Philadelphia Phillies at Toronto Blue Jays: Final Score & Recap
Line Score
| Team | 1 | 2 | 3 | 4 | 5 | 6 | 7 | 8 | 9 | R | H | E |
|---|---|---|---|---|---|---|---|---|---|---|---|---|
| PHI | 1 | 0 | 0 | 0 | 0 | 0 | 0 | 0 | 1 | 2 | 5 | 0 |
| TOR | 0 | 0 | 0 | 0 | 0 | 1 | 0 | 0 | 2 | 3 | 9 | 0 |
The Story
The Toronto Blue Jays walked off the Philadelphia Phillies 3-2 on June 9, 2026, at Rogers Centre, completing a late rally that flipped a game the Phillies appeared poised to steal. The DiamondIQ model opened with Toronto holding a 49 percent home win probability, and while that figure shifted dramatically across the final two innings, it closed at 100 percent in Toronto's favor after a frenetic ninth inning settled the contest.
The decisive sequence unfolded almost entirely in that final frame. Bryson Stott had given Philadelphia what looked like a crucial cushion in the top of the ninth, lacing a double off Louis Varland that registered a +34.0 percent win-probability swing and pushed the Phillies in front. Closer Jhoan Duran then entered for Toronto and promptly surrendered the go-ahead rally piece by piece. Jesús Sánchez opened the bottom half with a single worth +12.3 percent in win probability, keeping the inning alive. Yohendrick Piñango followed with another single off Duran, a +26.5 percent swing that knotted or pressured the lead further, before Brandon Valenzuela delivered the decisive blow, a single worth +41.2 percent that completed the Blue Jays' comeback. Toronto had also drawn first blood from Sánchez in the sixth, when his home run off Zack Wheeler accounted for a +15.3 percent shift.
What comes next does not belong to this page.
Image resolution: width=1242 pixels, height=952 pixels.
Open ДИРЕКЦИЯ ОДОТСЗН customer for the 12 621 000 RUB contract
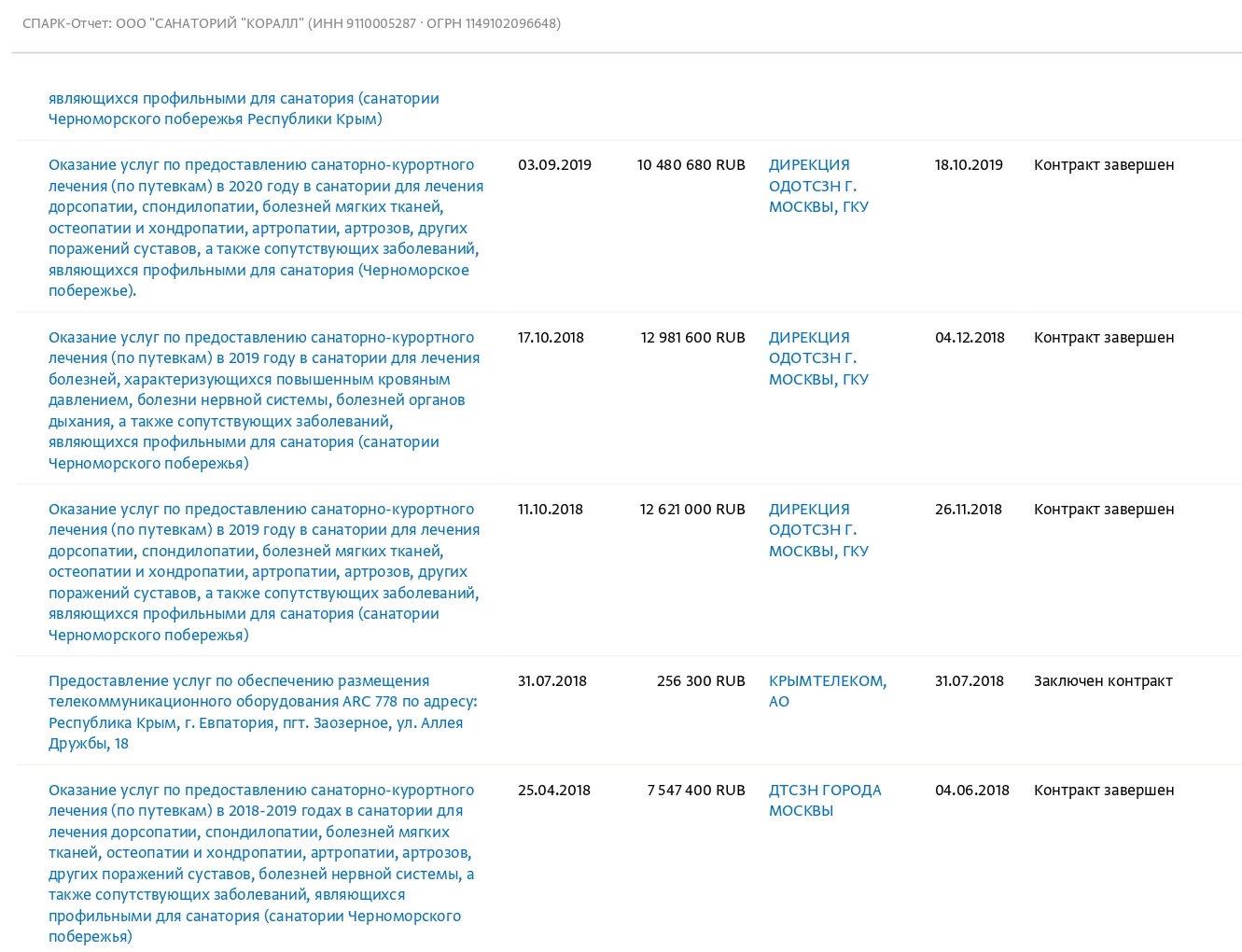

Among the top performers by the DiamondIQ model's accounting, Sánchez finished as the most impactful Blue Jay overall, posting a cumulative +29.0 percent WPA and a +1.5 RE24, with his contributions spanning both the middle innings and the ninth-inning rally. Valenzuela's walkoff single produced a +30.7 percent WPA on the night, while Stott led all Phillies with +34.9 percent WPA despite being on the losing side. On the mound, Dylan Cease led pitchers with a +21.8 percent WPA, followed closely by Wheeler at +20.3 percent, though neither starter was able to preserve the outcome through the chaotic finish.